» **TRY IT**:
Set down the data that follows again, exactly as written.

» **ENTRIES PROVIDED**:
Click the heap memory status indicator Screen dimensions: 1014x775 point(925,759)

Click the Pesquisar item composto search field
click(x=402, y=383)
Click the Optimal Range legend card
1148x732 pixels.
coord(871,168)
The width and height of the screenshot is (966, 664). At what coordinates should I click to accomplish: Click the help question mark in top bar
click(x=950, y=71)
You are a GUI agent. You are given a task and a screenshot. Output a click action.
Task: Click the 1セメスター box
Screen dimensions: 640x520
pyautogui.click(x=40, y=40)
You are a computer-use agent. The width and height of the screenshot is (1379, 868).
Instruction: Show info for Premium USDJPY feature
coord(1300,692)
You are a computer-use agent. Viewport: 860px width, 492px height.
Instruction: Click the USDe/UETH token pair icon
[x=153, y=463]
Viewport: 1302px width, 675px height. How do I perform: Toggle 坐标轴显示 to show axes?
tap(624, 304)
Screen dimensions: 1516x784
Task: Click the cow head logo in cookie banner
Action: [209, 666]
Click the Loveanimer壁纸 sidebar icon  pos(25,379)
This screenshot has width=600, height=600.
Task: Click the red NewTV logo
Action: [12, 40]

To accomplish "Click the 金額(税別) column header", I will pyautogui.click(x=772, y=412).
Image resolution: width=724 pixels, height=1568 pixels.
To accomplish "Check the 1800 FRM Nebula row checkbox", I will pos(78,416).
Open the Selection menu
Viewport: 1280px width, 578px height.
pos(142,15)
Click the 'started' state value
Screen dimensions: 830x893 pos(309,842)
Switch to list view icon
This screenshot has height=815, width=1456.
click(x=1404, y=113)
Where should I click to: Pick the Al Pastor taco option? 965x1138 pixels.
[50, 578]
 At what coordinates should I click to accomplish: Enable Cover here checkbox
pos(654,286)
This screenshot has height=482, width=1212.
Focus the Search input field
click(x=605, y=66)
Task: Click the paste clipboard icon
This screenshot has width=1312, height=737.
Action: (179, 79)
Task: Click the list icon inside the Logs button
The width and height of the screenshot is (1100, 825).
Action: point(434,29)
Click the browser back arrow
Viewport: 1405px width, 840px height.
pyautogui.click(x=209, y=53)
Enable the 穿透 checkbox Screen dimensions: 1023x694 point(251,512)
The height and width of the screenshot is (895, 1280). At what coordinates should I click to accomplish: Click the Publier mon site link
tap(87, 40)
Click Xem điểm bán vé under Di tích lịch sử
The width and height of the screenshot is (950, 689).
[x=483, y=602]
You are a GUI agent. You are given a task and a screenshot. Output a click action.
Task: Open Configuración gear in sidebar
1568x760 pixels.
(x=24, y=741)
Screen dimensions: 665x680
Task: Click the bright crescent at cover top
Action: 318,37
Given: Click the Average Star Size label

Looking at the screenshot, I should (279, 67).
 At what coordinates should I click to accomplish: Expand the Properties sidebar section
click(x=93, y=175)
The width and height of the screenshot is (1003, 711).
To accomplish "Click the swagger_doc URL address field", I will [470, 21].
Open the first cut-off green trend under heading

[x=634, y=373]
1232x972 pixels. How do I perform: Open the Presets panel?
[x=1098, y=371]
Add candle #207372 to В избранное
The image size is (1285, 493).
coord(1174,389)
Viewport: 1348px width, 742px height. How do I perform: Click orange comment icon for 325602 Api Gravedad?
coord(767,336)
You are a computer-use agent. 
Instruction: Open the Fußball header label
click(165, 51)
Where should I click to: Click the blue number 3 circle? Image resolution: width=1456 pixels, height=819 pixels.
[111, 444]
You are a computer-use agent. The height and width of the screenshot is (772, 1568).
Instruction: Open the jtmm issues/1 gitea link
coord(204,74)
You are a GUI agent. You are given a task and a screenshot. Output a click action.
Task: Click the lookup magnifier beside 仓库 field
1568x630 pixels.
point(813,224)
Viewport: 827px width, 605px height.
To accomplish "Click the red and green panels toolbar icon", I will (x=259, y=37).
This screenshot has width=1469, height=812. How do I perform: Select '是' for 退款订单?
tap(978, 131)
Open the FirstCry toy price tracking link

» **FINISHED EXERCISE**:
Click the heap memory status indicator Screen dimensions: 1014x775 point(925,759)

Click the Pesquisar item composto search field
click(x=402, y=383)
Click the Optimal Range legend card
1148x732 pixels.
coord(871,168)
The width and height of the screenshot is (966, 664). At what coordinates should I click to accomplish: Click the help question mark in top bar
click(x=950, y=71)
You are a GUI agent. You are given a task and a screenshot. Output a click action.
Task: Click the 1セメスター box
Screen dimensions: 640x520
pyautogui.click(x=40, y=40)
You are a computer-use agent. The width and height of the screenshot is (1379, 868).
Instruction: Show info for Premium USDJPY feature
coord(1300,692)
You are a computer-use agent. Viewport: 860px width, 492px height.
Instruction: Click the USDe/UETH token pair icon
[x=153, y=463]
Viewport: 1302px width, 675px height. How do I perform: Toggle 坐标轴显示 to show axes?
tap(624, 304)
Screen dimensions: 1516x784
Task: Click the cow head logo in cookie banner
Action: [209, 666]
Click the Loveanimer壁纸 sidebar icon  pos(25,379)
This screenshot has width=600, height=600.
Task: Click the red NewTV logo
Action: [12, 40]

To accomplish "Click the 金額(税別) column header", I will pyautogui.click(x=772, y=412).
Image resolution: width=724 pixels, height=1568 pixels.
To accomplish "Check the 1800 FRM Nebula row checkbox", I will pos(78,416).
Open the Selection menu
Viewport: 1280px width, 578px height.
pos(142,15)
Click the 'started' state value
Screen dimensions: 830x893 pos(309,842)
Switch to list view icon
This screenshot has height=815, width=1456.
click(x=1404, y=113)
Where should I click to: Pick the Al Pastor taco option? 965x1138 pixels.
[50, 578]
 At what coordinates should I click to accomplish: Enable Cover here checkbox
pos(654,286)
This screenshot has height=482, width=1212.
Focus the Search input field
click(x=605, y=66)
Task: Click the paste clipboard icon
This screenshot has width=1312, height=737.
Action: (179, 79)
Task: Click the list icon inside the Logs button
The width and height of the screenshot is (1100, 825).
Action: point(434,29)
Click the browser back arrow
Viewport: 1405px width, 840px height.
pyautogui.click(x=209, y=53)
Enable the 穿透 checkbox Screen dimensions: 1023x694 point(251,512)
The height and width of the screenshot is (895, 1280). At what coordinates should I click to accomplish: Click the Publier mon site link
tap(87, 40)
Click Xem điểm bán vé under Di tích lịch sử
The width and height of the screenshot is (950, 689).
[x=483, y=602]
You are a GUI agent. You are given a task and a screenshot. Output a click action.
Task: Open Configuración gear in sidebar
1568x760 pixels.
(x=24, y=741)
Screen dimensions: 665x680
Task: Click the bright crescent at cover top
Action: 318,37
Given: Click the Average Star Size label

Looking at the screenshot, I should (279, 67).
 At what coordinates should I click to accomplish: Expand the Properties sidebar section
click(x=93, y=175)
The width and height of the screenshot is (1003, 711).
To accomplish "Click the swagger_doc URL address field", I will [470, 21].
Open the first cut-off green trend under heading

[x=634, y=373]
1232x972 pixels. How do I perform: Open the Presets panel?
[x=1098, y=371]
Add candle #207372 to В избранное
The image size is (1285, 493).
coord(1174,389)
Viewport: 1348px width, 742px height. How do I perform: Click orange comment icon for 325602 Api Gravedad?
coord(767,336)
You are a computer-use agent. 
Instruction: Open the Fußball header label
click(165, 51)
Where should I click to: Click the blue number 3 circle? Image resolution: width=1456 pixels, height=819 pixels.
[111, 444]
You are a computer-use agent. The height and width of the screenshot is (772, 1568).
Instruction: Open the jtmm issues/1 gitea link
coord(204,74)
You are a GUI agent. You are given a task and a screenshot. Output a click action.
Task: Click the lookup magnifier beside 仓库 field
1568x630 pixels.
point(813,224)
Viewport: 827px width, 605px height.
To accomplish "Click the red and green panels toolbar icon", I will (x=259, y=37).
This screenshot has width=1469, height=812. How do I perform: Select '是' for 退款订单?
tap(978, 131)
Open the FirstCry toy price tracking link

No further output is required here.